Corriere della Sera (Brescia)

PIRLO, CITTADINO DEL MONDO

- Di Carlos Passerini

Andrea Pirlo non è mai stato di nessuno. Né del Brescia, né dell’Inter, né della Reggina, né del Milan, né della Juve, né del New York City. È stato di tutti. Di tutti quelli che amano il calcio in maniera assoluta, sportiva nel senso profondo del termine, cioè pura, svincolata dal tifo per questa o quella squadra, dall’interesse di quartiere. Pirlo non ha paragoni, li ha creati. In questo è il giocatore che concettual­mente più si avvicina a Roberto Baggio, li unisce il loro ecumenismo, la capacità di avvicinare la gente sotto un sentire comune, sotto un’idea.
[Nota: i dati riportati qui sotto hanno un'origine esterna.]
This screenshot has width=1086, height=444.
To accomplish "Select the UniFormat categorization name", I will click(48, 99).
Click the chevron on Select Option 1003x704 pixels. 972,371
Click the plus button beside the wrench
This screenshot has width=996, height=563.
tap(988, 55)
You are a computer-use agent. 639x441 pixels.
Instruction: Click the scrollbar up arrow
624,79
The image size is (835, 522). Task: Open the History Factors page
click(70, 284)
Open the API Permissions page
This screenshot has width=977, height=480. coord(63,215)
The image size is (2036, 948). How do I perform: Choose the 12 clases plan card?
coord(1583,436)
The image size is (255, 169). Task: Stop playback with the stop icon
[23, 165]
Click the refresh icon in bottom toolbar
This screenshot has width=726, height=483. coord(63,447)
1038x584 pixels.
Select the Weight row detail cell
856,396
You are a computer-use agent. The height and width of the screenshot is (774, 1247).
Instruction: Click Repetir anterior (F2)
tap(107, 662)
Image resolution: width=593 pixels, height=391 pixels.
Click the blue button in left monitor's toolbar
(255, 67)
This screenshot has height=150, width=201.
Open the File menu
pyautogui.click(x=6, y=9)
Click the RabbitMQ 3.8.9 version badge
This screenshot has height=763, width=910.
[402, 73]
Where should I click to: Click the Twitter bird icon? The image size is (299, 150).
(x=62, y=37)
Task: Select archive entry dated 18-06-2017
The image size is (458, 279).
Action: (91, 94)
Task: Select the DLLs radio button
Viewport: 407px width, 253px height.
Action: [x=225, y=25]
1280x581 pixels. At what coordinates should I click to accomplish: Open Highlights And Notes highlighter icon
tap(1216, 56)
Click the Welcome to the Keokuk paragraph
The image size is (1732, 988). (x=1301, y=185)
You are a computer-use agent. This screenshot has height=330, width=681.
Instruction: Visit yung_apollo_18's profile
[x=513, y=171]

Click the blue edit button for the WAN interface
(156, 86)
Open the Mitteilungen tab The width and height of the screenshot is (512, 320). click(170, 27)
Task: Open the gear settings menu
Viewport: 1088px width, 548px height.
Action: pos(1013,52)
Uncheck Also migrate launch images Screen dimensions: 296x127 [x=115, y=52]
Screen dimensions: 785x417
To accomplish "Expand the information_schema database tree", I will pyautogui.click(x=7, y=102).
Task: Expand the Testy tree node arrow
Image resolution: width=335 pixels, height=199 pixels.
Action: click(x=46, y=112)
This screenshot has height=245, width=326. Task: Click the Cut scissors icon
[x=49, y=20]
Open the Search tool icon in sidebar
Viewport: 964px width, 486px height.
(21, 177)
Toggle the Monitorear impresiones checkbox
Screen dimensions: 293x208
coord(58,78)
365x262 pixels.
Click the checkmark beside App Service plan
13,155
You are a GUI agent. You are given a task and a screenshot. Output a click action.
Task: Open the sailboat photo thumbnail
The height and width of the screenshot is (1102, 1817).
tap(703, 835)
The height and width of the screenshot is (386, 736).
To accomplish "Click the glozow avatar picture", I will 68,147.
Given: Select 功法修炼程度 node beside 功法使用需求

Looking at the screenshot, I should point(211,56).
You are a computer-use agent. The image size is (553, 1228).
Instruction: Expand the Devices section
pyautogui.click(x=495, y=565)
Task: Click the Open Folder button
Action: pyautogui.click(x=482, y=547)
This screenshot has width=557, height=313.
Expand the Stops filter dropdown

Ed è anche la ragione per la quale, esattament­e come avviene con Baggio, non ha senso mettere in discussion­e il suo legame con Brescia. La cosiddetta brescianit­à è un concetto fra l’altro spesso adoperato in maniera scorretta, generalmen­te per convenienz­a. Molti hanno fatto notare come l’addio al calcio lo potesse dare al Rigamonti, sono più o meno gli stessi che invocavano per lui un’ultima stagione al Brescia. Per fortuna non è successo, ma non c’erano grossi dubbi, troppo intelligen­te Pirlo per cascarci: non si torna per nostalgia, né per compromess­o, non se sei stato Pirlo. Giusto che cominci la nuova vita con un ruolo in Nazionale, la squadra di tutti. E giusto anche che l’ultima notte da calciatore fosse a San Siro, il posto dove ha vinto di più, attenzione non quello che ha amato di più per come potremmo intendere noi il termine amore, perché quando Andrea dice di sentirsi un «cittadino del mondo» - è successo un paio di settimane fa, durante un visita al Corriere – sta sempliceme­nte dicendo la verità. Flero, Brescia, Milano, Torino, New York: Andrea è stato Andrea in tutti quei posti. Allo stesso identico modo. Da tutti ha preso qualcosa, a tutti ha lasciato qualcosa. Da noi ad esempio ha preso il sangue e il talento, restituend­oci il ricordo e l’orgoglio per aver visto crescere in casa nostra uno dei più puri talenti della storia del calcio mondiale. Lo è diventato altrove, ma ha iniziato a esserlo qui, questo nessuno ce lo può togliere, né ora né mai. La speranza semmai è che possa nascerne un altro, di Pirlo, magari ancora da queste parti. Lo deciderà il destino, o forse non solo quello. «Io ho imparato a giocare per strada» risponde Andrea, quando ogni bambino gli chiede come si faccia a diventare Pirlo. È un ottimo consiglio, un consiglio alla Pirlo. Buona vita, Andrea, e grazie di tutto.